I looked up at him and said, “A story that inspires someone to make a change and take action.” He just nodded and assured me I would have better luck next week. 

After my four years of journalism school I can confidently say, news can be anything and anywhere. News doesn’t always have to be the stories that bring people to tears, or make them thankful to be Canadian. In reality, news can be anything that piques the interest of the public. Being a journalist means preventing the abuse of power of wherever you are residing. 

Journalism is the ability to create a story from nothing, which was exactly the message my professor was trying to teach me that very first day of class. 

I was born and raised in Markham, Ont., and when I was four years old my mom got re-married. My mom had me during her first marriage, to a man not suited to be a father. My relationship with my biological dad has been estranged for years, but luckily my stepdad adopted me when I was six and made sure I knew I was his daughter by choice not chance. 

I am telling this story about my biological dad because it taught me a lot and moulded me into the woman I am today. It taught me that blood isn’t always thicker than water and that life doesn’t come easy for everyone. The idea that life doesn’t come easy for everyone is what drove me into this career; I wanted people to open their eyes a bit more to the issues everyday Canadians face. 

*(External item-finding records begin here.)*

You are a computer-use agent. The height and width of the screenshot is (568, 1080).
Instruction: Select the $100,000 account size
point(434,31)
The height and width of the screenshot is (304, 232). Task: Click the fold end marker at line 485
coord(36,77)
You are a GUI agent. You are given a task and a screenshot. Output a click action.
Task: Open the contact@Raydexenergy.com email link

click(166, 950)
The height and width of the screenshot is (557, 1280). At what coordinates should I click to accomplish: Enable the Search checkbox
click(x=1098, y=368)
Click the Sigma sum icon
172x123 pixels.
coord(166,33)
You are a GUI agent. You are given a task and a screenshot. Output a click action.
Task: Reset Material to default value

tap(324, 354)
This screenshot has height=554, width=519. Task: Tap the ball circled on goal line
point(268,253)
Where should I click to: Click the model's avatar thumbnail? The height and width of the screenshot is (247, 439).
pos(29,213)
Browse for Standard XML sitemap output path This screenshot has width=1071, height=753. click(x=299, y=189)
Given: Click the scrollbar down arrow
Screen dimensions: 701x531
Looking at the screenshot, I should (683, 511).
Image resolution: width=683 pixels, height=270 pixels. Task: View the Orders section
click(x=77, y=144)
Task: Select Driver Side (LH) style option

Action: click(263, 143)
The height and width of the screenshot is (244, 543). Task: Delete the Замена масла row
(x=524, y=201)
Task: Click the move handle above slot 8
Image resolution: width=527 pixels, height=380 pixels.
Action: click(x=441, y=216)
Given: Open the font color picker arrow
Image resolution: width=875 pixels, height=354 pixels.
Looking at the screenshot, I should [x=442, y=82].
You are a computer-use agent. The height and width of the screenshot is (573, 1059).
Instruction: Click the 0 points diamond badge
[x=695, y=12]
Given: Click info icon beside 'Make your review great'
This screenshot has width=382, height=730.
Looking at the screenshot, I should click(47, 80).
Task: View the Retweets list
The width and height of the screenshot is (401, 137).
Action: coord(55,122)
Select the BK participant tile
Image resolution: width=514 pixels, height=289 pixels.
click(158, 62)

I spent my internship in fourth year of university at the Peterborough Examiner, where I covered many community-based stories for the daily paper. Working in Peterborough and getting to know the community was an incredible experience. After six weeks there, I started a contract position at the Sudbury Star where I was exposed to some really terrifying community-based stories. The stories eventually exposed a lot of issues facing most Ontario Northern cities, notably surrounding the rampant use of opioids and their harrowing consequences

My goal as a reporter for the Citizen is to make sure that readers feels confident in the accuracy of our paper, and to write more interesting stories that will get everyone excited about the community in which they live. 

As a recent graduate, I am very eager to start producing news and getting to know this community. During my experience at both the Star and the Examiner, I got to know both communities really well; I connected with a lot of people that I would never have connected with otherwise. I fell in love with community news; something I didn’t think possible when I was applying for post-secondary education. 

 And yet, here I am – reporting on community news. I couldn’t be happier.